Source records
====
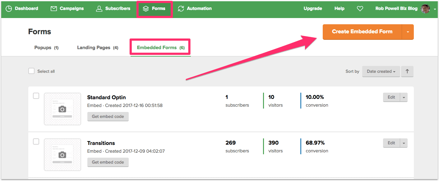Expand the Create Embedded Form dropdown arrow
The image size is (439, 181).
pyautogui.click(x=408, y=32)
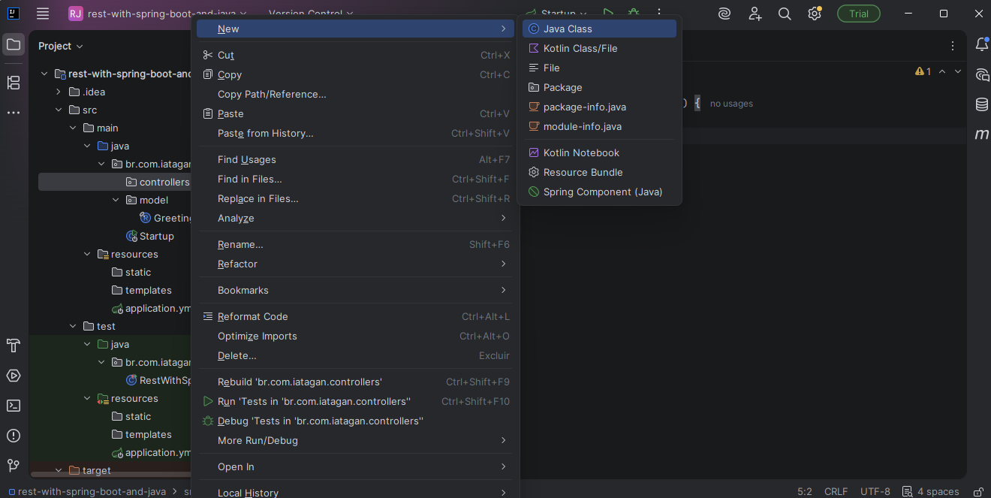Collapse the src folder in project tree
Screen dimensions: 991x498
click(59, 110)
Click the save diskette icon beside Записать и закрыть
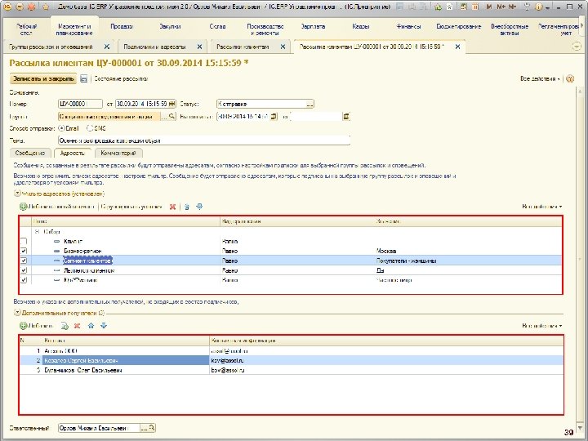Viewport: 588px width, 441px height. pyautogui.click(x=83, y=79)
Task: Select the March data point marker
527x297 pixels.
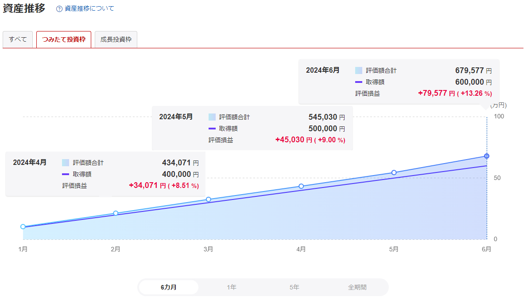Action: (209, 199)
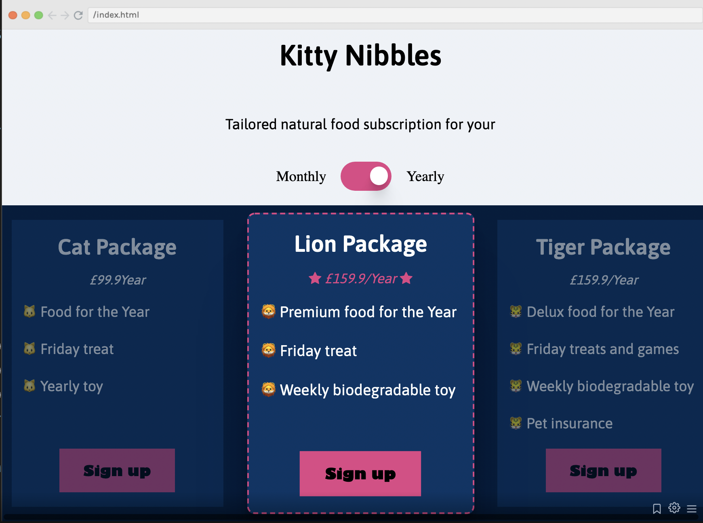Screen dimensions: 703x523
Task: Open the settings gear icon
Action: [674, 508]
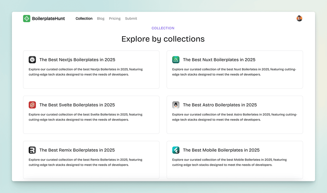Open the Submit page
327x193 pixels.
click(x=131, y=18)
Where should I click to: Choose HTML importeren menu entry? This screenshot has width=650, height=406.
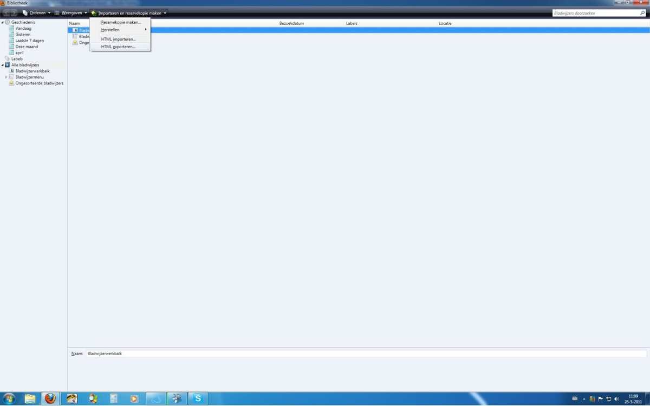(x=118, y=39)
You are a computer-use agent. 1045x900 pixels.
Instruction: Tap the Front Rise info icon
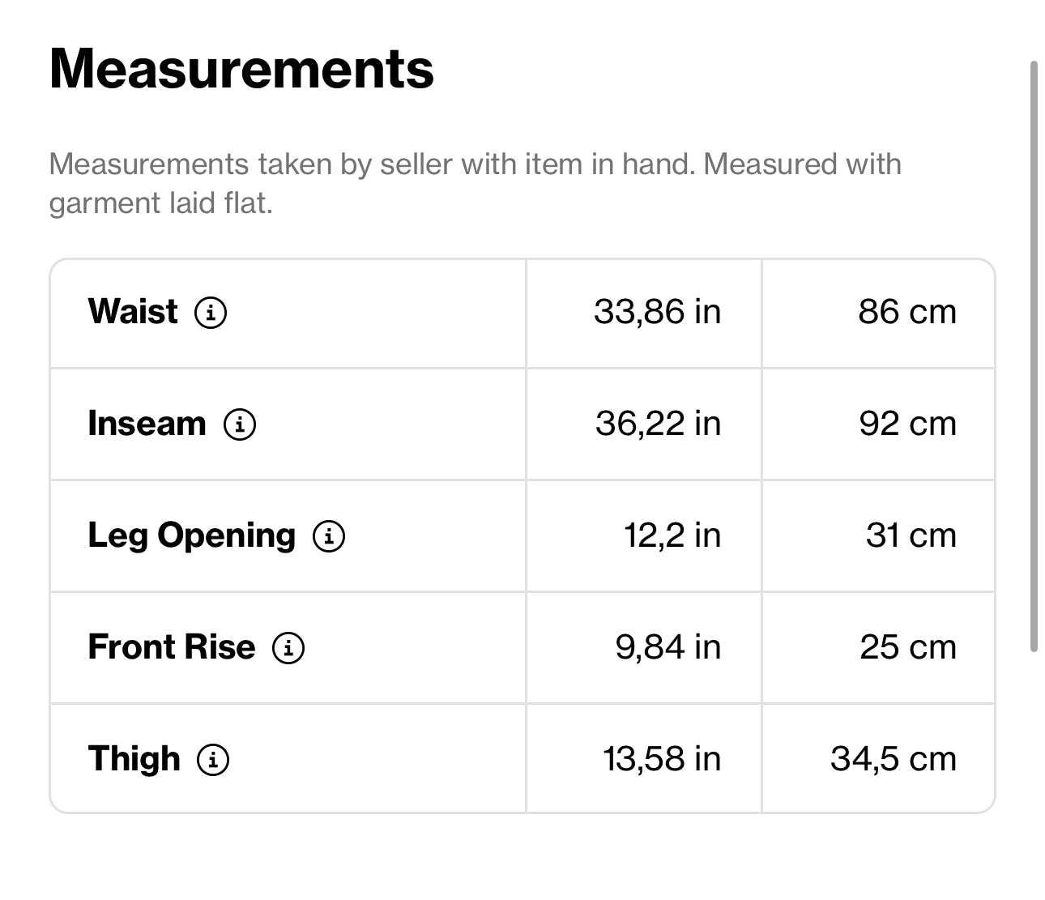coord(288,647)
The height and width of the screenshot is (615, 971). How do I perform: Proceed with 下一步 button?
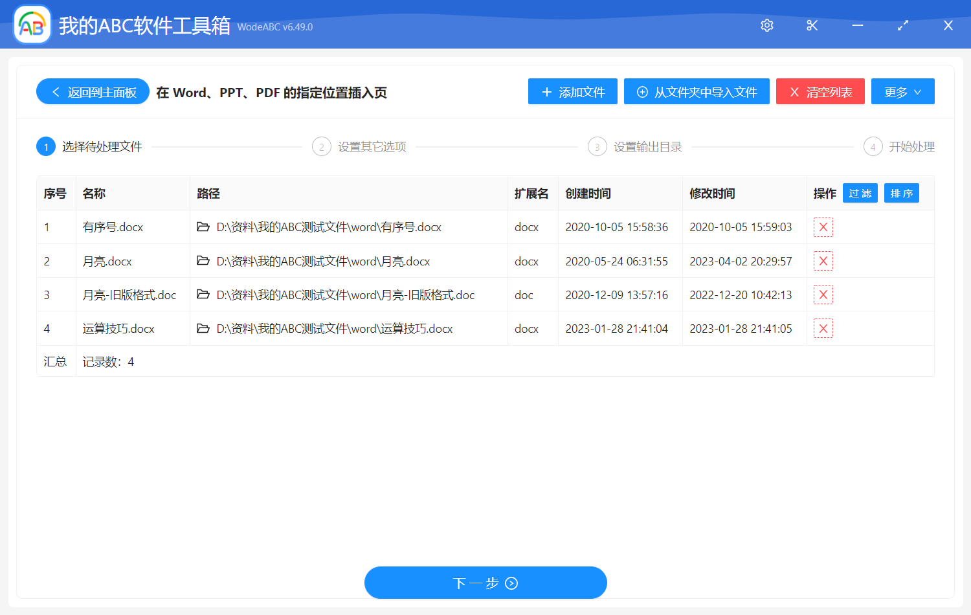point(486,583)
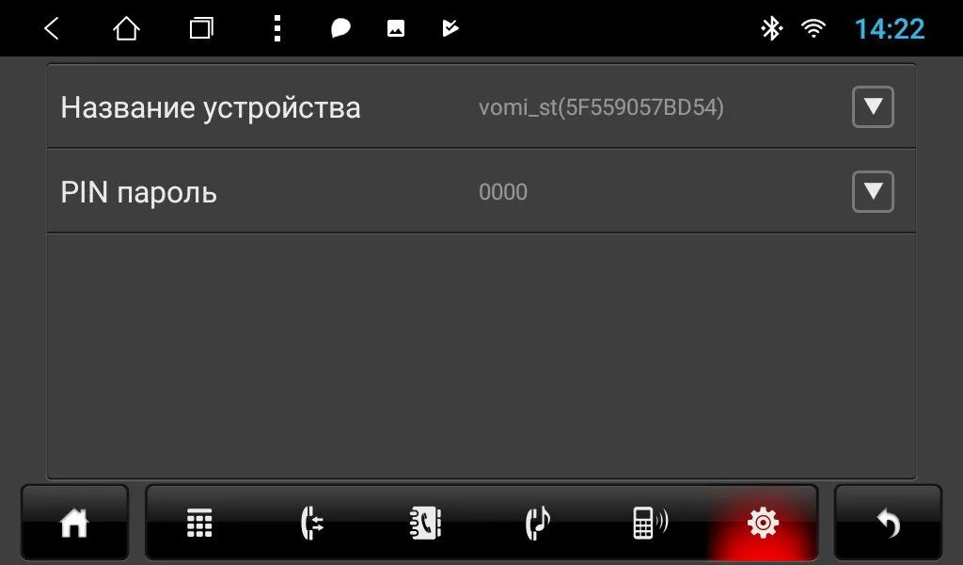Tap the image notification icon

[396, 28]
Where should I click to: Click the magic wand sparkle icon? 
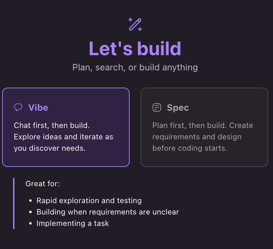[x=135, y=24]
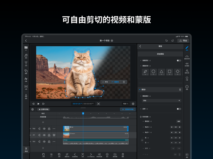Open the 蒙版模式 dropdown set to 添加

(161, 100)
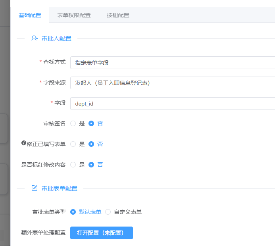Expand the 字段来源 dropdown

pos(173,83)
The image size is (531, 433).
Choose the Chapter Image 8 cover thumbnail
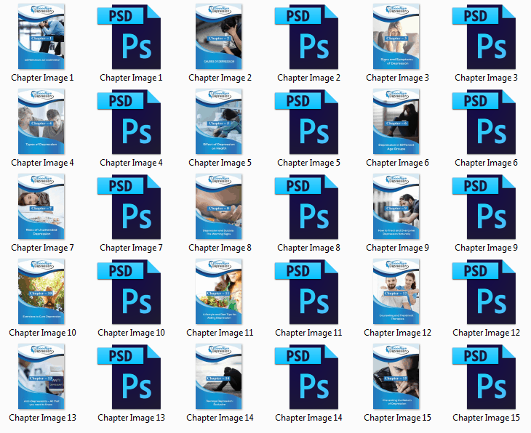coord(220,206)
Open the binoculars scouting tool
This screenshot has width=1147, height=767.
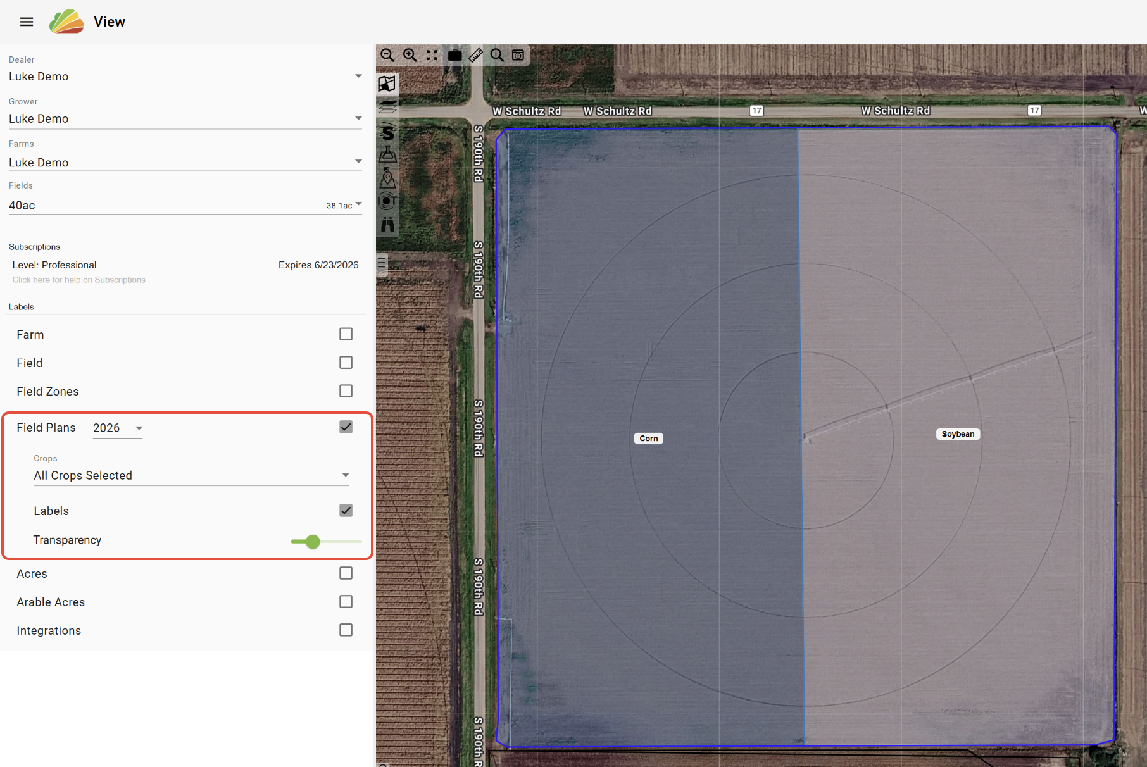(387, 225)
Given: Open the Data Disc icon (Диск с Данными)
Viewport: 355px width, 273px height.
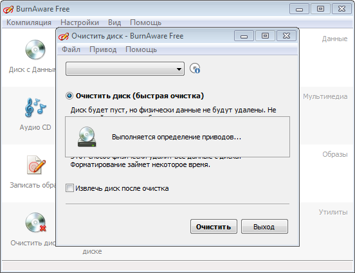Looking at the screenshot, I should [35, 49].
====
What is needed ▸
Your copy should hold exactly the lines from the one that contains "Click the save" through the final line of the data, both ends included, and no pictures.

The completed task ▸
Click the save diskette icon beside Записать и закрыть
Viewport: 588px width, 441px height. pyautogui.click(x=83, y=79)
Task: Select the March data point marker
527x297 pixels.
Action: (209, 199)
Screen dimensions: 703x523
Task: Open the settings gear icon
Action: [674, 508]
Open the Submit page
327x193 pixels.
click(x=131, y=18)
Where should I click to: Choose HTML importeren menu entry? This screenshot has width=650, height=406.
(x=118, y=39)
You are a computer-use agent. 1045x900 pixels.
Instruction: Tap the Front Rise info icon
coord(288,647)
The height and width of the screenshot is (615, 971). How do I perform: Proceed with 下一步 button?
point(486,583)
Tap the image notification icon

[396, 28]
Where should I click to: Click the magic wand sparkle icon? 
[x=135, y=24]
Open the 蒙版模式 dropdown set to 添加

(161, 100)
Expand the 字段来源 dropdown

pos(173,83)
The image size is (531, 433).
Choose the Chapter Image 8 cover thumbnail
coord(220,206)
Open the binoculars scouting tool
This screenshot has width=1147, height=767.
(387, 225)
Given: Open the Data Disc icon (Диск с Данными)
Viewport: 355px width, 273px height.
Looking at the screenshot, I should [35, 49].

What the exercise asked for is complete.